WASHINGTON (CNS) – As people around the world joined peace rallies, concerts, prayer vigils and even a "yogathon" to press for action to bring peace to Darfur in Sudan, the head of the U.S. bishops' international policy committee and others pleaded for more efforts to "end the killings, rape and wanton destruction."
Events in dozens of cities drew tens of thousands of people on or around Sept. 17, which was designated by peace groups as Global Day for Darfur.
Bishop Thomas G. Wenski of Orlando, Fla., the committee head, said despite hopeful signs of a peace agreement in the spring conflict has been mounting among rebel groups, the Sudanese military and its proxy militias, known as the Janjaweed.
The offensive "has trapped innocent and defenseless civilians in the middle of the fighting," Bishop Wenski wrote in a statement released Sept. 15 in Washington. And with the deteriorating situation, it has become "a deadly challenge" to deliver humanitarian aid to the 2.5 million people who have fled their homes and another million who are at risk of starvation, he said. A dozen aid workers have been killed since June.
He warned that the cycle of violence in Darfur threatens to spiral completely out of control. "With more people being displaced, an already alarming state of insecurity that has hampered efforts to deliver humanitarian aid may degenerate completely," he said.

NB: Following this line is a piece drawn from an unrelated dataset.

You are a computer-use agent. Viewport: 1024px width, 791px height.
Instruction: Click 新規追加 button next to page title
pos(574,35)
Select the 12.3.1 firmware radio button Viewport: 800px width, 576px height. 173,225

Bishop Wenski said the U.S. bishops support a resolution authorizing the United Nations to take over an inadequately equipped and understaffed peacekeeping effort by the African Union, and the appointment of a special envoy to focus diplomatic attention on a lasting solution.
In New York, Franciscan Father Michael Perry, consultant on Africa for Franciscans International, urged people to call members of Congress, write letters to the White House, pray and to educate others about the situation in Darfur.
In a letter to Franciscan friars and "partners in ministry," Father Perry explained that more than 400,000 people have died in Darfur and another 300,000 face the immediate prospects of hunger and starvation.
"Darfur is the size of France and has a population of over 6 million," he wrote. The war began in 2002 as a local revolt by farmers and others against the government's abuse of rights and its failure to provide protection from marauding raiders. Although the government and the main rebel group signed a peace agreement in May, neither side has respected it, Father Perry said.
In recent months the government has progressively blocked international aid agencies from delivering food and medical supplies to civilians who have been forcibly displaced by helicopter gunships, bomber planes and military forces. Rebel groups also have committed atrocities and not respected cease-fire agreements, he said.
At one of the Sept. 16-17 weekend's many Darfur events, Cardinal Cormac Murphy-O'Connor of Westminster, president of the Bishops' Conference of England and Wales, said at a London rally that the situation in Darfur is "catastrophic in terms of the violence, the murders, the displacement of people."